# How much is it worth?



## DaveMK1 (Nov 8, 2009)

Question for y'all Honda owners. Got a guy at work who has an old Honda 3 wheeler sitting in the bed of his truck. The bike or truck hadn't moved since we got back in November.

I imagine the bike is in ruff shape but I would like to get my hands on it and restore it back to original. 

What y'all think would be a good offering price?

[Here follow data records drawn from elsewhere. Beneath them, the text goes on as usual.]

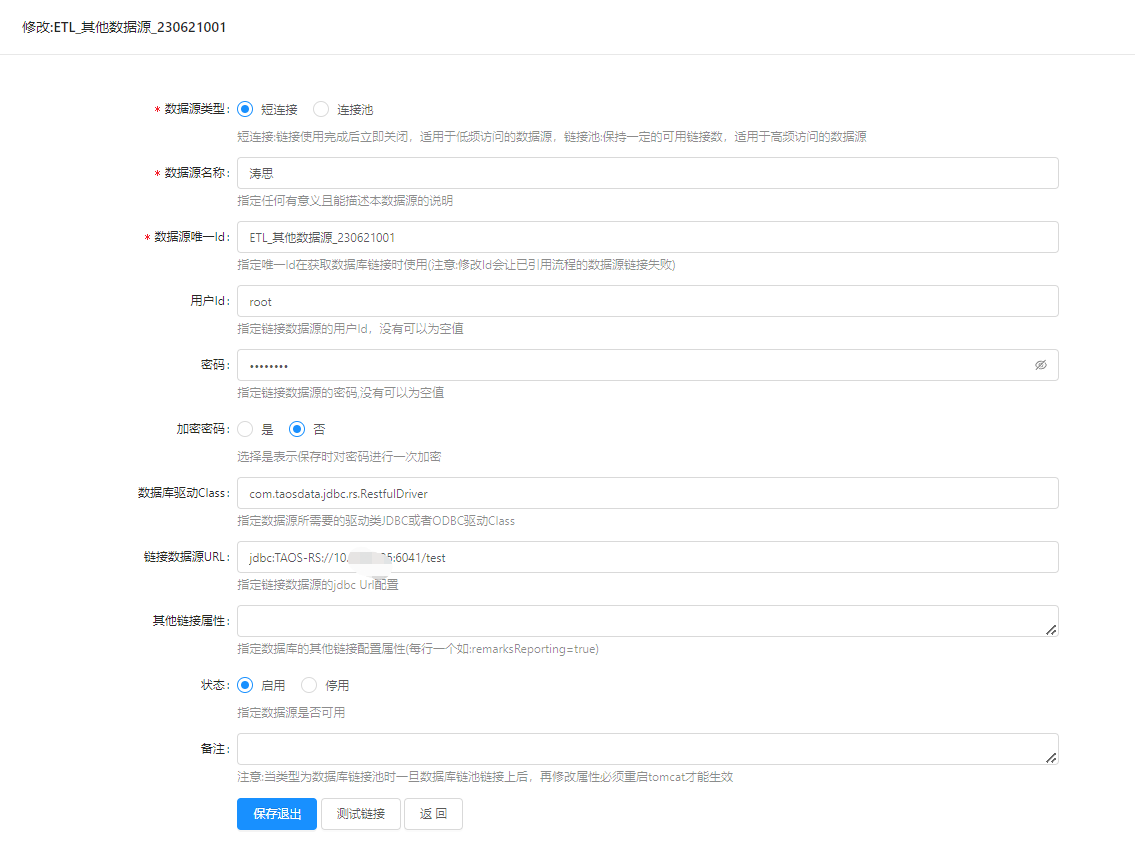The height and width of the screenshot is (861, 1135).
Task: Click into the 用户Id field
Action: click(x=647, y=301)
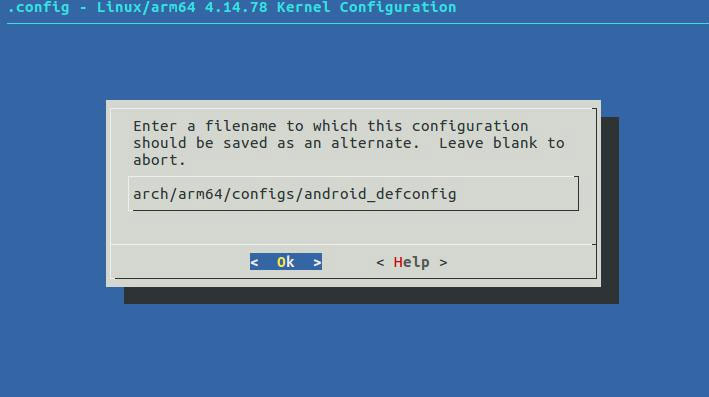Open the Help button in dialog
The image size is (709, 397).
pos(411,262)
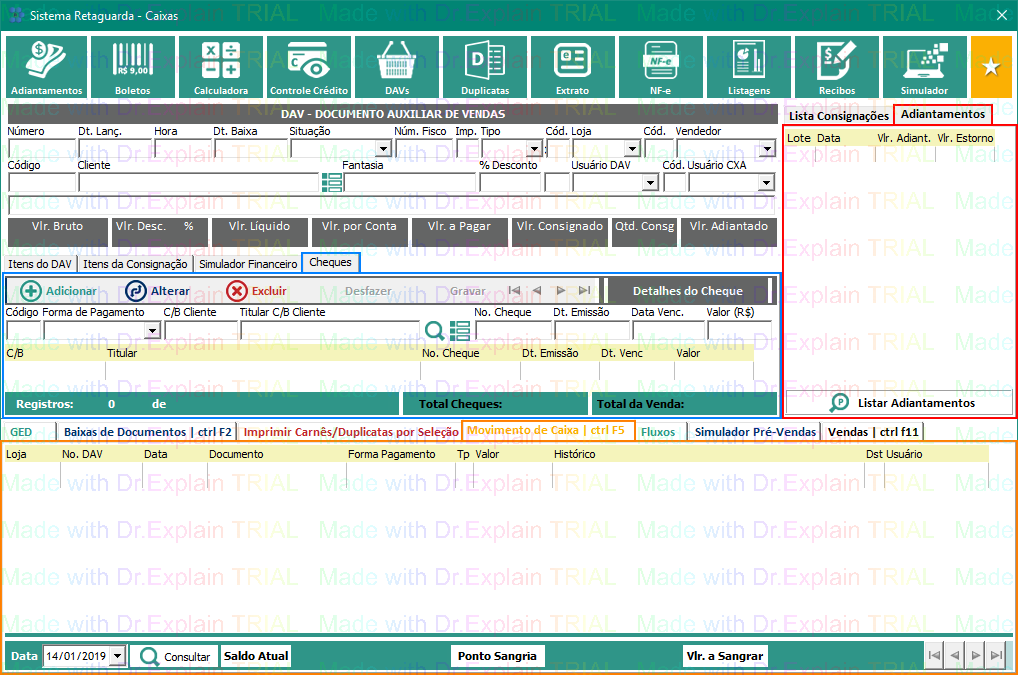This screenshot has width=1018, height=675.
Task: Open the Adiantamentos toolbar icon
Action: pyautogui.click(x=46, y=67)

Sent from my iPhone using Tapatalk when I should be doing something more productive.


----------



## 02KODIAK400 (May 16, 2012)

what model is it


----------



## gotmuddy (Jul 15, 2011)

it is all dependent on what model it is.


----------



## rmax (Nov 21, 2009)

no idea , but we gave an old 200 chain drive away not long ago,it had all good fenders an a pretty fair engine ,needed ing system ,we robbed it to get another running for the old man down the road


----------



## DaveMK1 (Nov 8, 2009)

Well unfortunately I'm an idiot. It is an old honda 4 wheeler not 3 wheeler. From the angle I was looking at it from I could of swore it was a 3 wheeler.

Lock'er up please lol


Sent from my iPhone using Tapatalk when I should be doing something more productive.


----------



## 02KODIAK400 (May 16, 2012)

lol


----------